My first version did the bump inside the migration: a full-table UPDATE on four million rows, in the same migration that holds the exclusive lock. That’s a long time to keep the busiest table in the system frozen, so I split the bump into its own migration to shrink the lock window.

That version merged, then timed out on the test database, and I pulled it back out before it ever ran in production. Four million rows is enough to blow past the statement timeout on its own, and the deploy pipeline wasn’t going to sit and wait for it.

The consolidation DELETE in the schema migration ran under the same timeout and was fine, which looks backwards until you count the writes. That DELETE only removed the few rows that collapsed under the narrower key. The bump was an unqualified UPDATE over every row, around 1.9 GB of rewritten heap plus the WAL to match, so it was the heavier statement even though it read like the simpler one.

So I cut it from the SaaS migration. Once the trigger is back on, an active bucket recomputes itself the next time a job lands in it. Thirty-day retention clears out the idle ones before anyone looks at them. For rows that needed an immediate fix, we ran the re-aggregation from an admin command after the migration, where it could go at its own pace and be retried without risk. On-premise installs, where no one is watching a console, got a separate batched migration that walks one hourly bucket per commit.

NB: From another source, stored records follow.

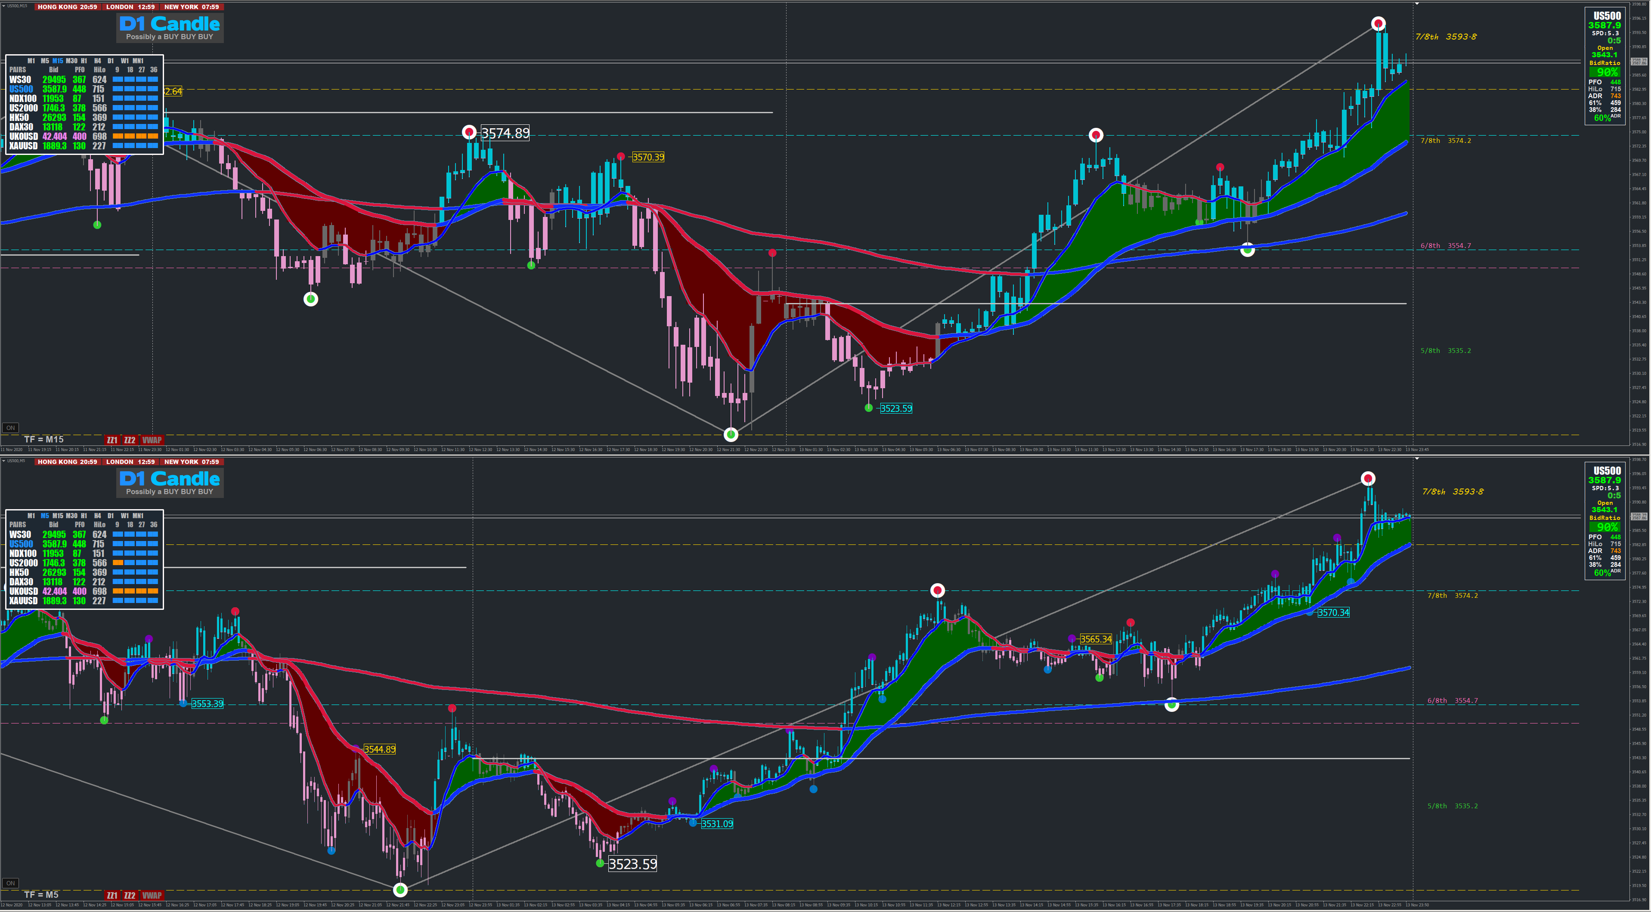Switch to NDX100 in bottom dashboard pairs list
1651x912 pixels.
(23, 554)
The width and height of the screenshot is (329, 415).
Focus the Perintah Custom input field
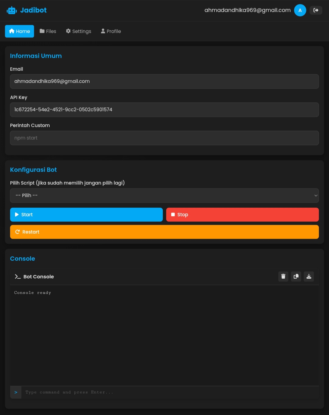tap(165, 138)
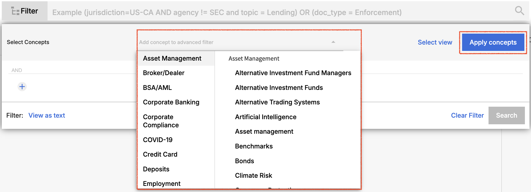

There’s an honest cost to this. When the view came back on, older idle buckets showed approximate numbers until the admin command reached them, or until thirty-day retention deleted them. For a view whose runner numbers had already moved to a dedicated screen, that was a trade I was happy to make.

Moving the rewrite out of the locked migration is the only reason the schema change could stay fast. The swap itself stayed simple. Getting the data correct again did not, and that is where most of the work actually went.

Results

The schema migration ran clean in a single shot. The table was write-blocked for about ten minutes while the lock was held, well inside the thirty-minute window we had given ourselves to keep the view dark. No one hit a broken page, because the view was dark the whole time. The re-aggregation finished afterward through the admin command, and the query that had been timing out came back fast.

The wider change this key swap belonged to deleted more than five thousand lines of code. Cutting a dimension out of an aggregation pipeline is one of the cheapest performance wins around, as long as you’re sure no one needs the dimension.

Takeaways

Separate the schema change from the data backfill. The structural part should take its lock and release it fast; the part that rewrites four million rows belongs online and afterward, where a timeout costs you a retry instead of a failed deploy.

Zero-downtime migration is a technique you reach for when the table genuinely cannot go offline. Plenty of tables can. If you can hide a non-critical view for a few minutes, the in-place key swap is simpler and gets the fix to customers sooner.

The one condition is that you control the read path. We could flip off a single dashboard view and know nothing else touched the table. On our self-hosted installs, where we do not own the deploy or the console, the same change had to avoid locking the table at all. Taking downtime is a luxury of owning the whole stack.